Il principale beneficiario, ovviamente, è Israele. Per Tel Aviv, l’acquisizione di armi nucleari da parte dell’Iran è una vera minaccia esistenziale. Il primo ministro israeliano Benjamin Netanyahu ha già affermato che il suo Paese “non consentirà” una situazione in cui l’Iran riceva “l’arma più letale” verso il cui possesso “si sta muovendo costantemente”. Allo stesso tempo, Israele non è pronto a combattere l’Iran da solo: non ci sono risorse sufficienti. Tel Aviv ha bisogno di coinvolgere gli Stati Uniti in questa guerra.
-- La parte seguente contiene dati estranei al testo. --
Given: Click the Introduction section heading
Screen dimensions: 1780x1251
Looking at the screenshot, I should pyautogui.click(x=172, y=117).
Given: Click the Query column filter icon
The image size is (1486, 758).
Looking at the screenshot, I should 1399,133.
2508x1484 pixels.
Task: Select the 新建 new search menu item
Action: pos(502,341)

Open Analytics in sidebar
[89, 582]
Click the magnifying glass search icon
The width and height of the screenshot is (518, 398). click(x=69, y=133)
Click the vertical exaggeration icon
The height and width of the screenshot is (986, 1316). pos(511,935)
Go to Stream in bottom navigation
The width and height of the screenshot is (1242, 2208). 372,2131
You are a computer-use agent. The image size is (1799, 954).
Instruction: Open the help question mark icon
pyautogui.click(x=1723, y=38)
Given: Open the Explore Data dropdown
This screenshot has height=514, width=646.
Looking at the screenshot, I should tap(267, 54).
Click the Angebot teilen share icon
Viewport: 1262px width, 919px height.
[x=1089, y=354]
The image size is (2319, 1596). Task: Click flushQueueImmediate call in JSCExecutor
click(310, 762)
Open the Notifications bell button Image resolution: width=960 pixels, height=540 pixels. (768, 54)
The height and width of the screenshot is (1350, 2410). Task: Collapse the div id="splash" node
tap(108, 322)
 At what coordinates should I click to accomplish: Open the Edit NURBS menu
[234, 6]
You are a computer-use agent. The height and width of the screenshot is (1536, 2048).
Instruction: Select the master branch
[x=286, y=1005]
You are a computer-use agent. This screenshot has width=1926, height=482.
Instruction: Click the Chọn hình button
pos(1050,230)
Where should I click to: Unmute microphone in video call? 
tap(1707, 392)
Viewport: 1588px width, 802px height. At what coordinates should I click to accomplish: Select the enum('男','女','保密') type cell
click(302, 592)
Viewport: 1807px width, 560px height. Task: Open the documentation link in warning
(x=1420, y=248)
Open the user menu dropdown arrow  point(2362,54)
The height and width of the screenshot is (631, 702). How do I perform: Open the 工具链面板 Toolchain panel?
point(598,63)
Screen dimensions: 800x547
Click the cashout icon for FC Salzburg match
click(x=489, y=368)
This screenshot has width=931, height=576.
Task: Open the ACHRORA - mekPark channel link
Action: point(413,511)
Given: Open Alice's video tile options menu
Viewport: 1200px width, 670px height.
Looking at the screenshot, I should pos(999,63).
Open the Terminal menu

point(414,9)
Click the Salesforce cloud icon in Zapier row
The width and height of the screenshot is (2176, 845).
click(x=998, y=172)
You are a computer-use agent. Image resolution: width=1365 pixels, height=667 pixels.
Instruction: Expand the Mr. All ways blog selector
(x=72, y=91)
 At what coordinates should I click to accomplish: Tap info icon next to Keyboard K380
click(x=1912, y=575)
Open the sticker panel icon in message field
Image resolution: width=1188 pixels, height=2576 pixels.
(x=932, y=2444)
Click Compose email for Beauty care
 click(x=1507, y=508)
Ad oggi, non è chiaro fino a che punto questo attacco sia coordinato con gli Stati Uniti. Il Pentagono ha ufficialmente dichiarato di non avere nulla a che fare con l’attacco a Isfahan.

Tuttavia, è curioso che il colpo stesso sia stato inferto esattamente un paio di giorni prima della visita in Israele del Segretario di Stato americano Anthony Blinken. Ciò significa che o Israele mette l’America davanti a un dato di fatto, oppure Washington e Tel Aviv dimostrano così unità nei loro approcci ai metodi di lotta al programma nucleare iraniano. (……….).

Tutto si chiarirà nelle prossime settimane e si attende di capire quale sarà la risposta di Teheran ad un chiaro tentativo di Israele e USA di trascinare l’Iran in un conflitto per creare un nuovo fronte di guerra (N.d.R.).